Difficulty in games is perhaps one of the most awkward topics to discuss in gaming. Everyone’s answer to “what’s the hardest game ever?” will always be different. People tend to lean on older games from past generations, but whereas those games were hard due to the limitations of the technology at the time, finding a truly difficult game in this day and age is certainly rare.

Just like the answer to the aforementioned question, people’s definition of difficulty also tends to be varied, in fact, when you consider the literal definition of the word it doesn't really make that much sense in relation to games. Whether or not something is difficult is entirely subjective, what is difficult to one person simply might not be for someone else. Now I’m not saying we need to change the way we name difficulty levels, I simply think there’s a better way to describe it for games and that is looking at it in terms of identifying the problems that games give us. What makes a game difficult is the problems that the game presents you with, depending on the complexity of those problems is what determines the difficulty of the game. More importantly, it is your ability to deal with these problems that determines the consequences and it is the severity of those consequences that ultimately defines how difficult you think a game is.

Older games fall particularly short when looked at this way, the problem was simply that you died in one or two hits from your enemies and there happened to be half a dozen enemies to deal with.

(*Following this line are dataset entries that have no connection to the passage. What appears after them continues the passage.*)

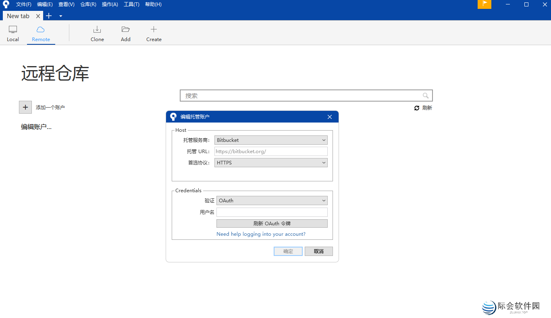Viewport: 551px width, 318px height.
Task: Expand the new tab arrow dropdown
Action: 60,16
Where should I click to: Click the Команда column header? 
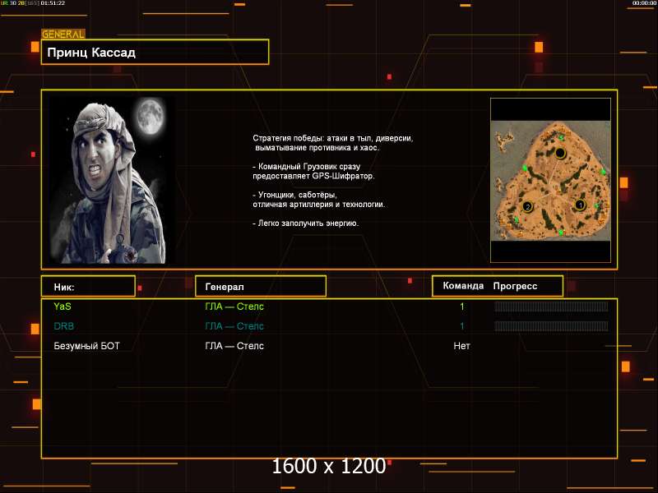pyautogui.click(x=463, y=286)
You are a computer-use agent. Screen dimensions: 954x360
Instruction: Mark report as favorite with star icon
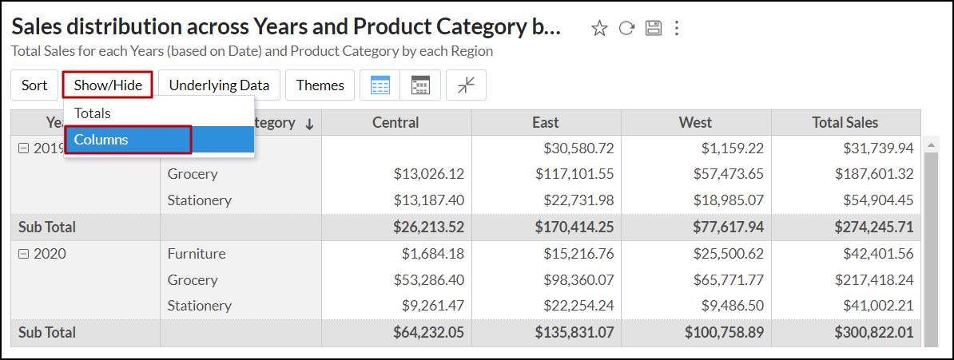tap(599, 29)
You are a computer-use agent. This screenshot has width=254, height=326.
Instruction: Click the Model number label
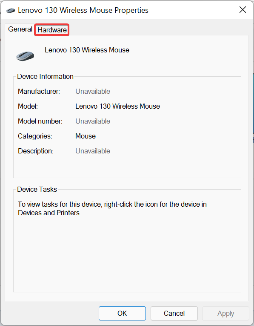coord(40,121)
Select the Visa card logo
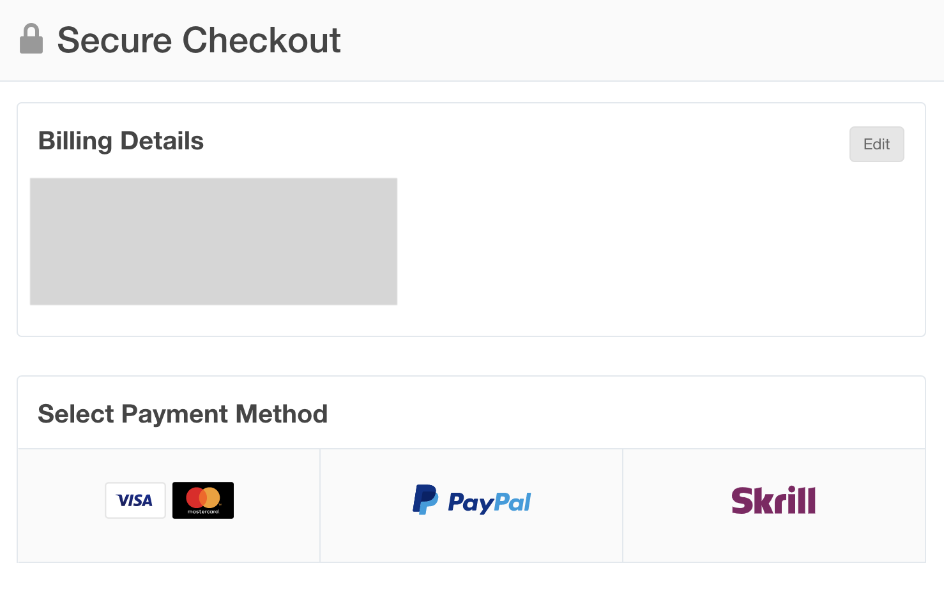The height and width of the screenshot is (600, 944). pyautogui.click(x=135, y=500)
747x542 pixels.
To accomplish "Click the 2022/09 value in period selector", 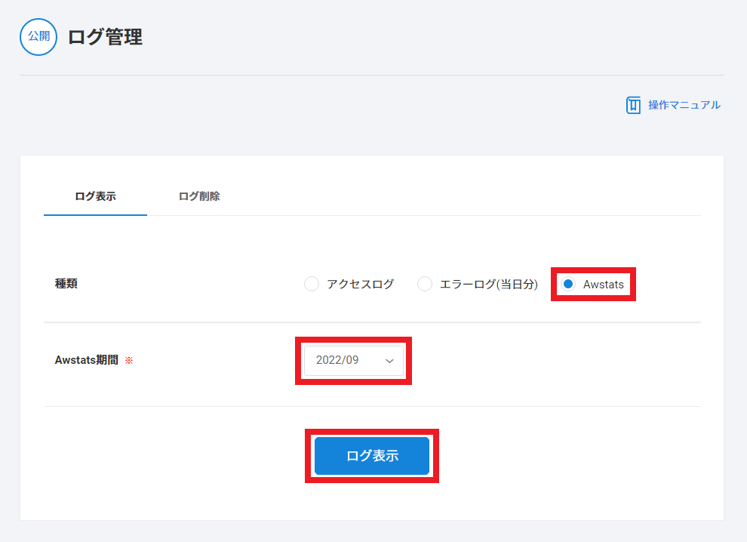I will coord(337,361).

It took more memorization skills to overcome these problems because there was simply no margin for error, the consequence in these cases was simply game over. This is the main reason why games that still use this approach are irritating, it comes across as lazy design. Games usually structure their difficulty in one or two ways, there’s the tried and tested “Easy, Normal, Hard” and one that is becoming far more common, which doesn’t really have a name so we’ll call it the “above very hard mode that is called something else”... mode. So, if we were to look at each individual difficulty and break it down into the problems that you face when playing on them, you should have something like this:

Easy: The consequences of not dealing with a problem successfully are still apparent, but toned down to a degree where they are negligible. For example, trying to Rambo your way through Vanquish on the lowest setting is possible because the damage you’re receiving from enemy fire is extremely low, whereas the damage you are inflicting is tremendous.

Normal: Consequences should be clear and concise and the penalties increased accordingly. Once you’re past easy, each difficulty should prepare you for the one after it by making the strategies clear to the player. Finishing something by the skin of your teeth is fine, but not if the only reason was because you got lucky.

Hard: This is where you should also start encountering new problems along the way. Swapping the tables from easy in the favour of the enemies is lazy, make the enemies smarter, introduce new enemies or different combinations of enemies. Fighting one shadow at a time in the original Devil May Cry gave you exactly what you needed in order to overcome it. Fighting multiple shadows forces you to expand on that knowledge as the core problem has been changed, and when the problem is changed, so should the solution to it.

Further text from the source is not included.